Assenti com a cabeça, tristonho.

— Também foi o que eu pensei.

— Por outro lado — disse Augus —, alguns mecenas realmente trabalham em sigilo. Quando descobrem uma pessoa talentosa, não é incomum cuidarem dela em particular e depois... — fez um floreio dramático com uma das mãos. — É como um truque de mágica. De repente, o sujeito tira do nada um músico brilhante.

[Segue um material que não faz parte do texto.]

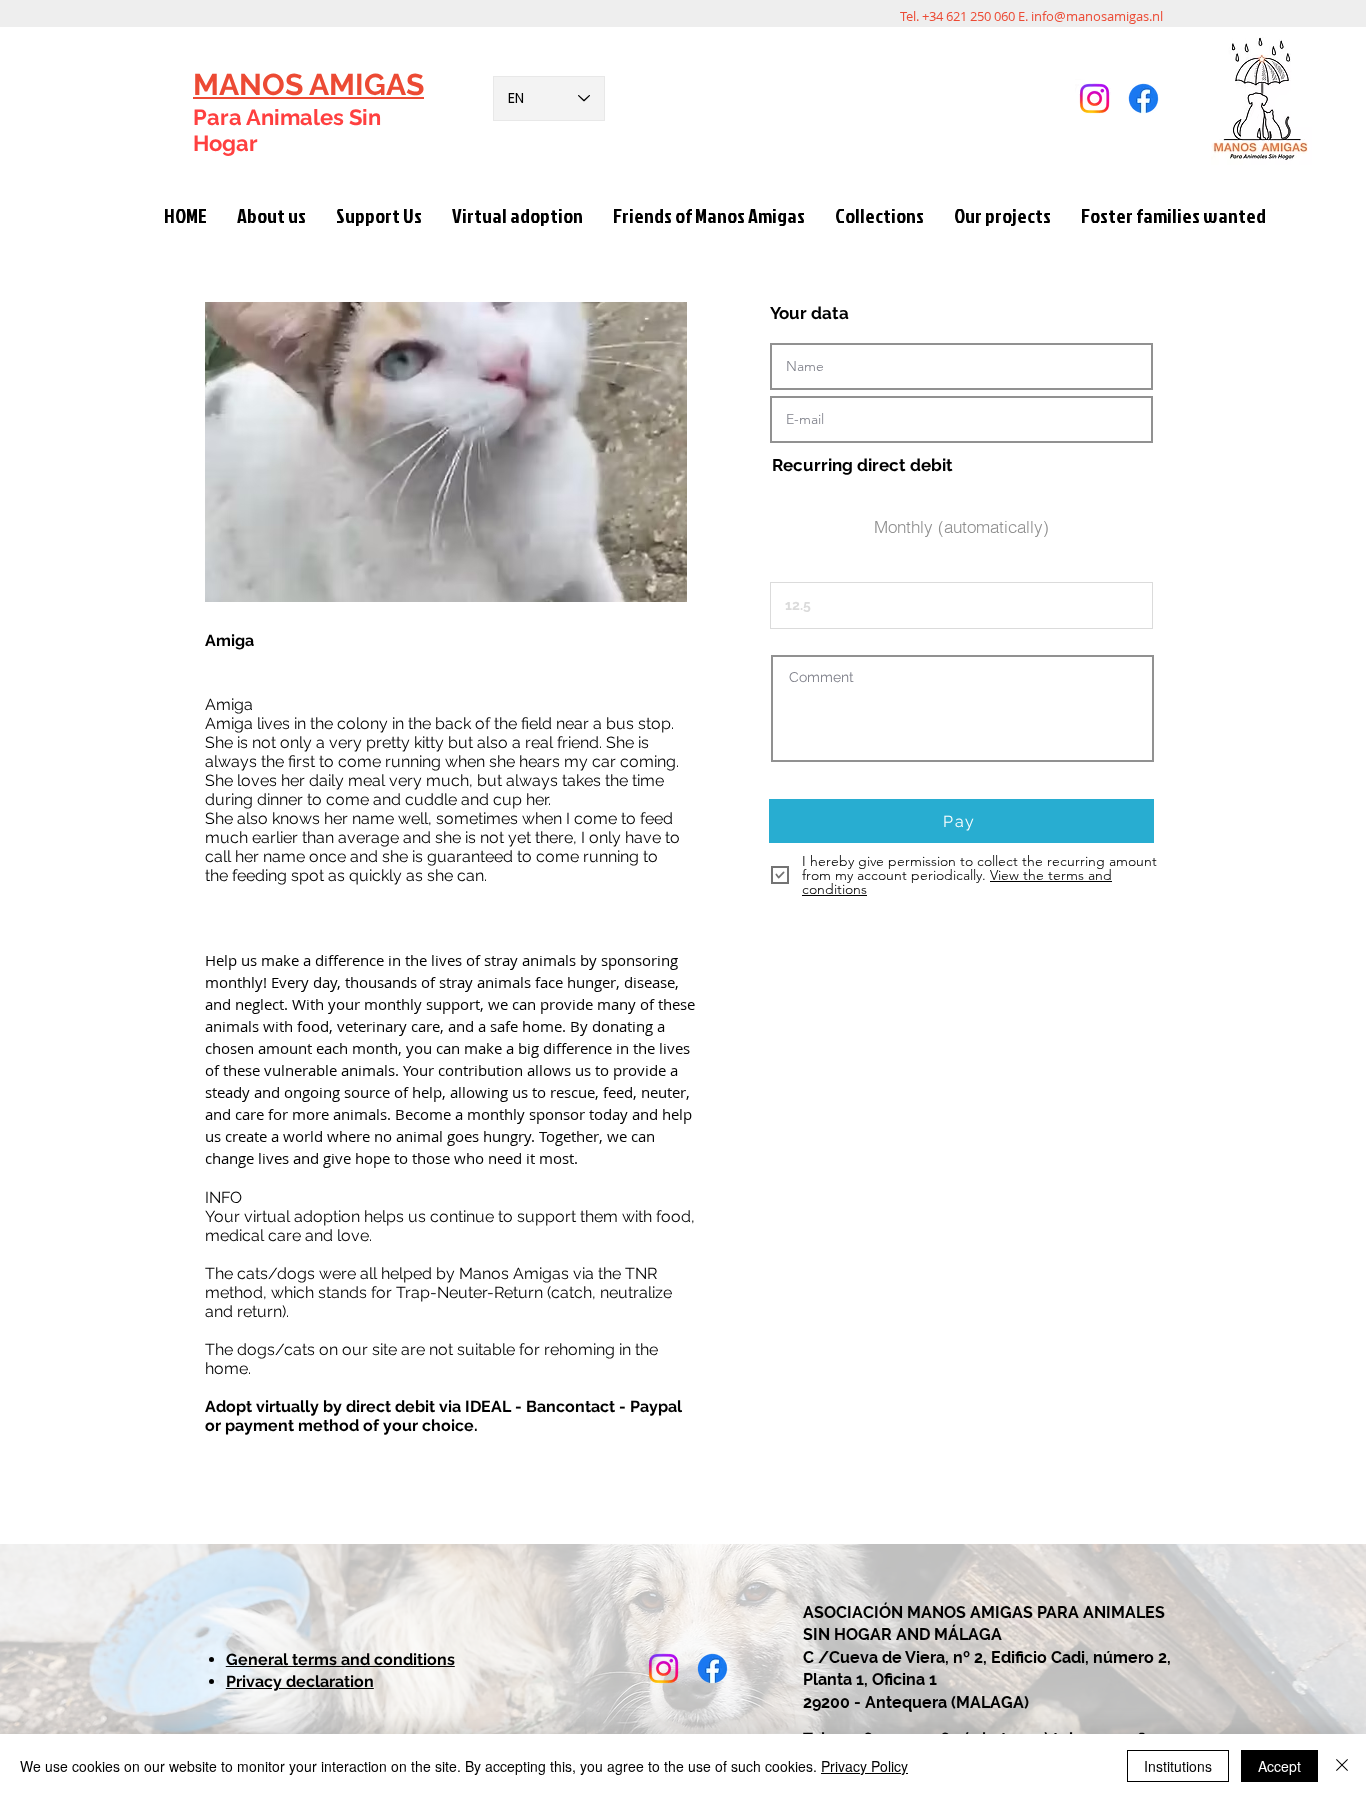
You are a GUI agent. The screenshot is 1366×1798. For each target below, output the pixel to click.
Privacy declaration (300, 1681)
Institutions (1178, 1766)
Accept (1279, 1766)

Augus lançou-me um sorriso afável e prosseguiu:

— Eu achava que era isso que alguém tinha feito com você — admitiu. — Você surgiu do nada e ganhou sua gaita. Achei que alguém o mantivera escondido até estar pronto para fazer sua aparição grandiosa.

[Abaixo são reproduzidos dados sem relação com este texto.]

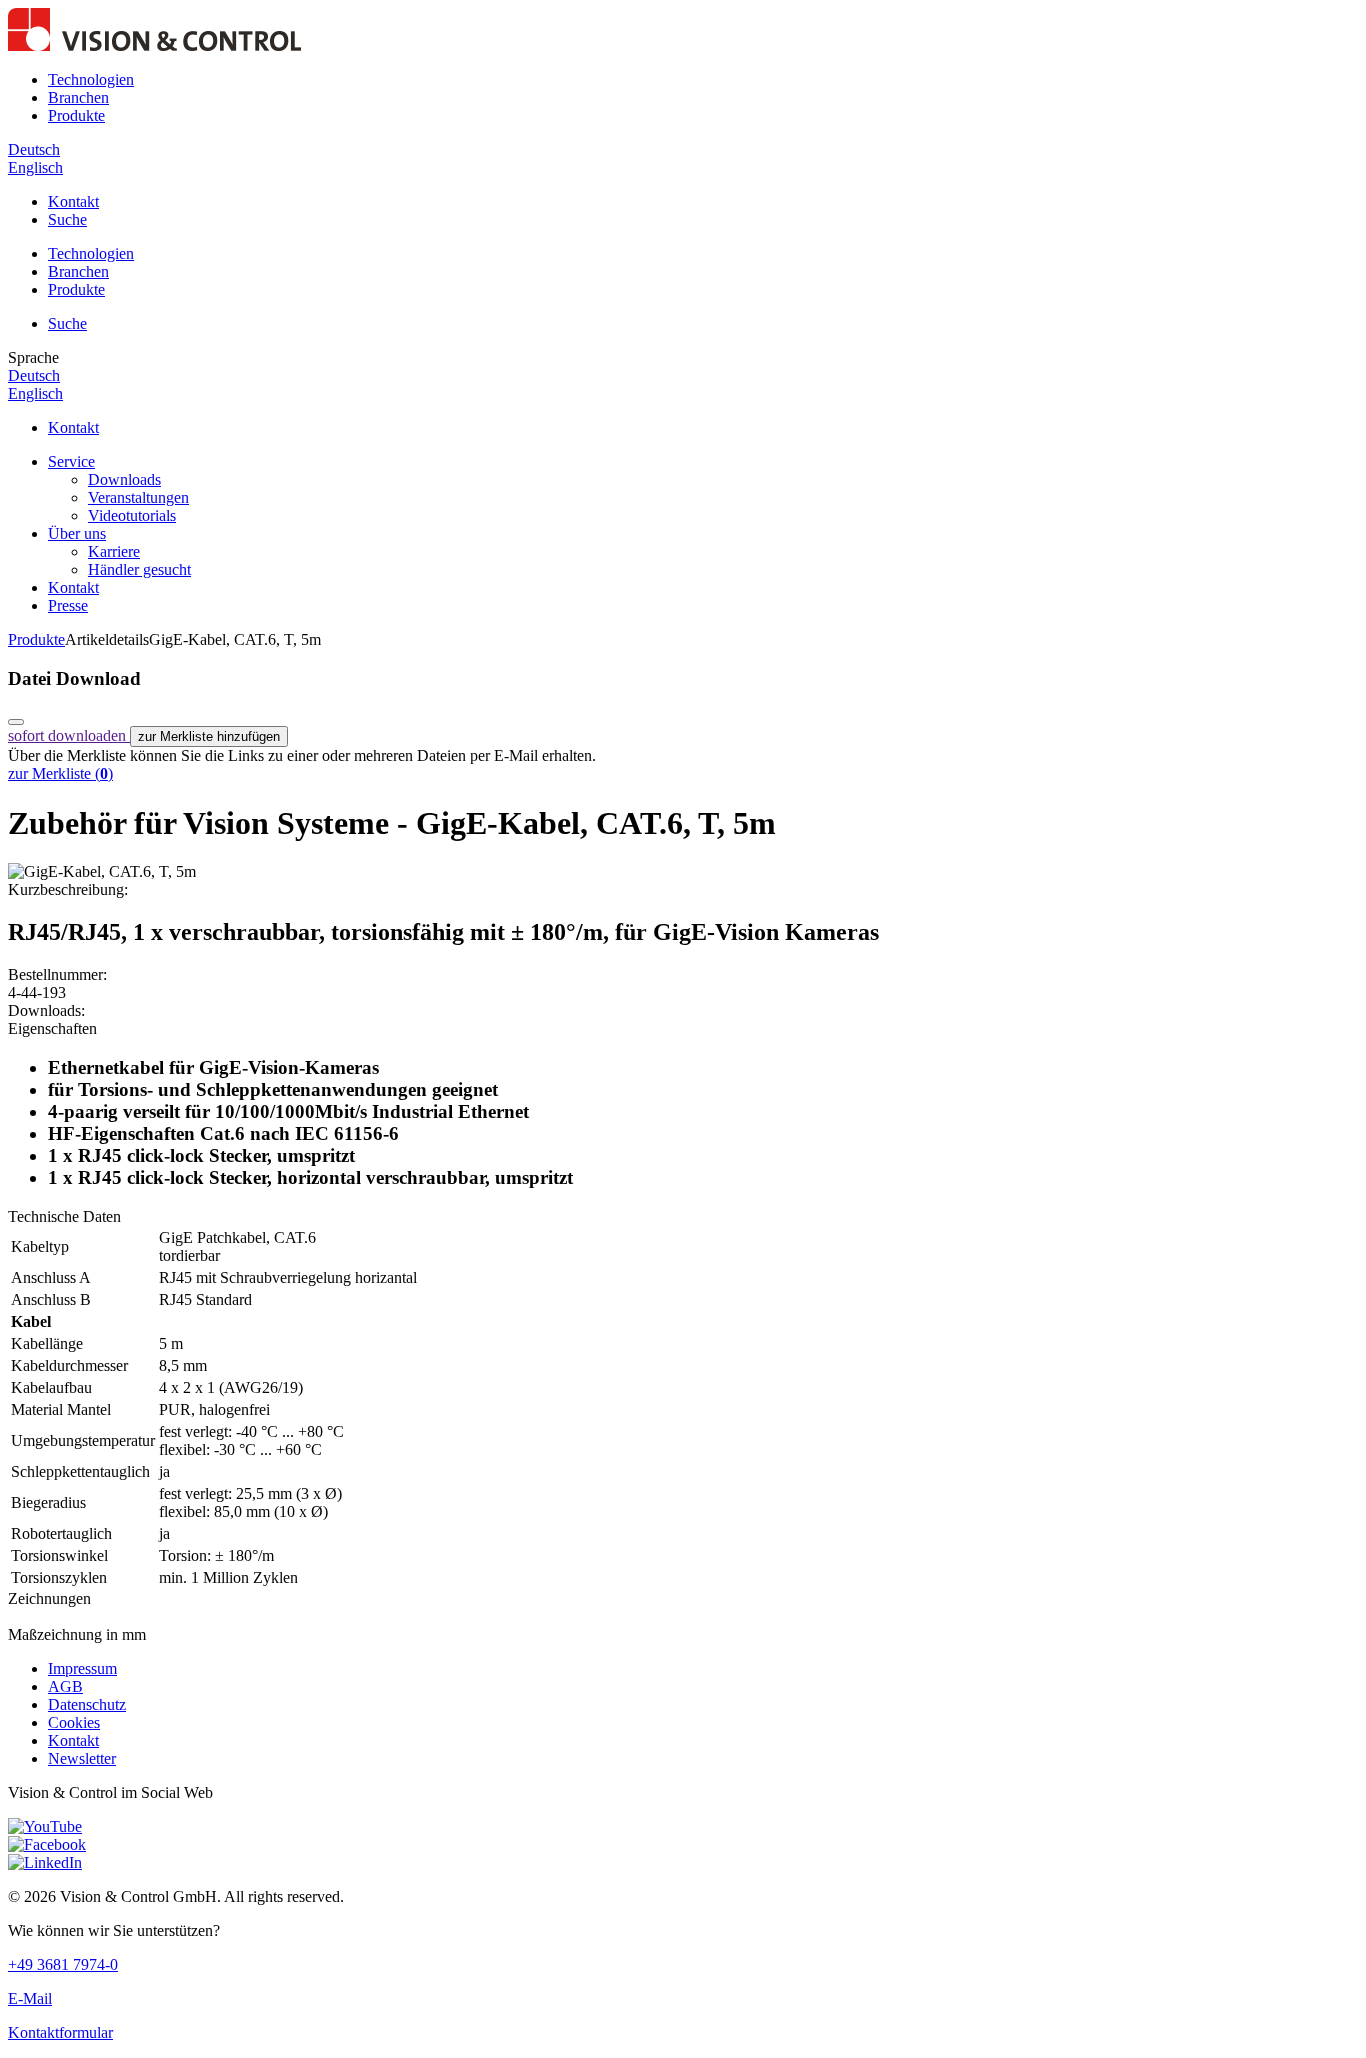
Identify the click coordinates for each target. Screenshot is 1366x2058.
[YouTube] (45, 1826)
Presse (68, 605)
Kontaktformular (60, 2032)
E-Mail (30, 1998)
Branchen (78, 97)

— Eu não havia pensado nisso.

— Essas coisas acontecem — disse o conde. — Mas pontos de encontro estranhos e o fato de ela não saber ao certo o nome dele? — Balançou a cabeça e franziu o cenho. — No mínimo, é bastante indecoroso. Ou esse sujeito está se divertindo um pouco, fingindo-se de bandido, ou é realmente suspeito.

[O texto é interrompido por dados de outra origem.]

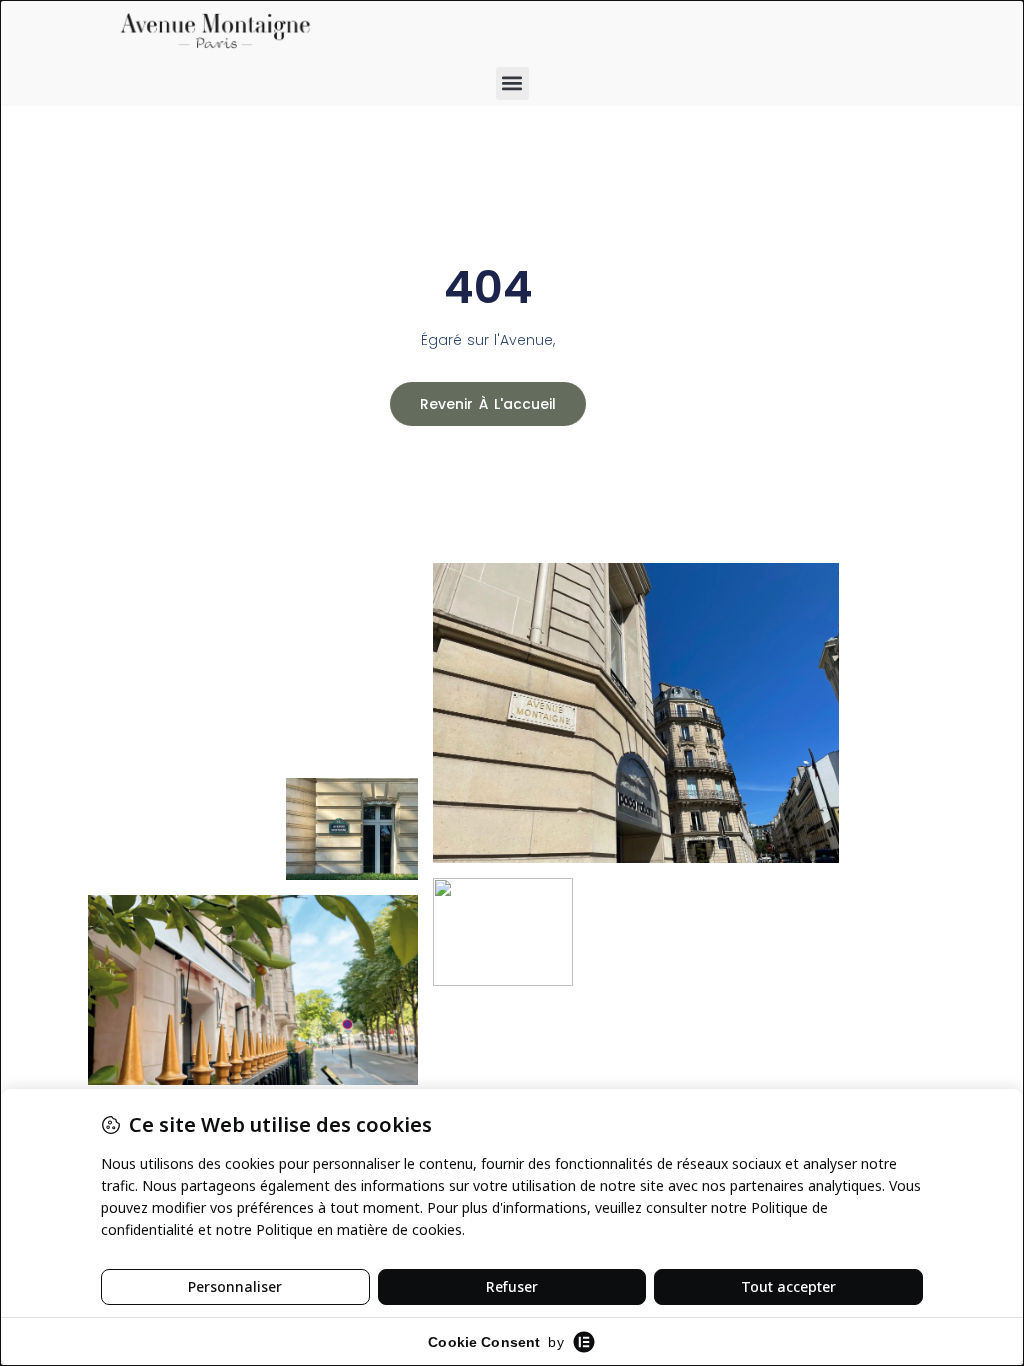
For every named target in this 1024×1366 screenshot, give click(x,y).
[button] (512, 83)
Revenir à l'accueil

Augus pareceu pensar por um momento, tamborilando no balcão do bar.

— Diga a sua amiga para tomar cuidado e manter a cabeça no lugar. É terrível quando um mecenas se aproveita de uma dama. É uma traição. Mas já conheci homens que fazem pouco mais que posar de mecenas para ganhar a confiança de uma mulher. — Carregou o sobrolho e concluiu: — Isso é pior.

♩ ´¨`•.¸¸.♫│▌▌▌│▌▌│▌▌▌│▌▌│▌▌▌♫´¨`*•.¸¸♭

Eu estava a caminho da Academia, com a Ponte de Pedra já despontando ao longe, quando comecei a sentir uma ardência incômoda me subir pelo braço. De início, pensei que fosse a dor dos cortes duas vezes suturados do meu cotovelo, pois eles haviam coçado e ardido o dia inteiro. 

Mas, em vez de diminuir, o calor continuou a se espalhar por meu braço e a subir para o lado esquerdo do peito. Comecei a transpirar, como se tivesse uma febre repentina.

Tirei a capa, deixando o ar fresco me esfriar, a comecei a desabotoar a camisa. A brisa outonal ajudou e eu me abanei com a capa. Mas o calor tornou-se mais intenso, até doloroso, como se eu tivesse derramado água fervendo no peito.

Por sorte, essa parte da estrada era paralela a um riacho que desaguava no rio Ometh, ali perto. Sem conseguir pensar num plano melhor, chutei as botas para longe, tirei o alaúde do ombro e pulei dentro d'água.

A água gelada do riacho me fez arquejar e esbravejar, mas esfriou minha pele ardente. Fiquei ali, procurando não me sentir um idiota, enquanto um jovem casal passava de mãos dadas, ignorando-me solenemente.

O calor estranho deslocou-se pelo meu corpo, como se um fogo aprisionado dentro de mim tentasse encontrar uma saída. Começou pelo lado esquerdo, vagou pelas pernas e tornou a subir o braço esquerdo. Quando se deslocou para minha cabeça, afundei embaixo d'água.

Parou depois de alguns minutos e saí do riacho. Tiritando de frio, embrulhei-me na capa, feliz por não haver mais ninguém na estrada. Depois, como não tinha mais nada a fazer, pendurei o estojo do alaúde no ombro e recomecei a longa caminhada para a Academia, encharcado e com um medo terrível.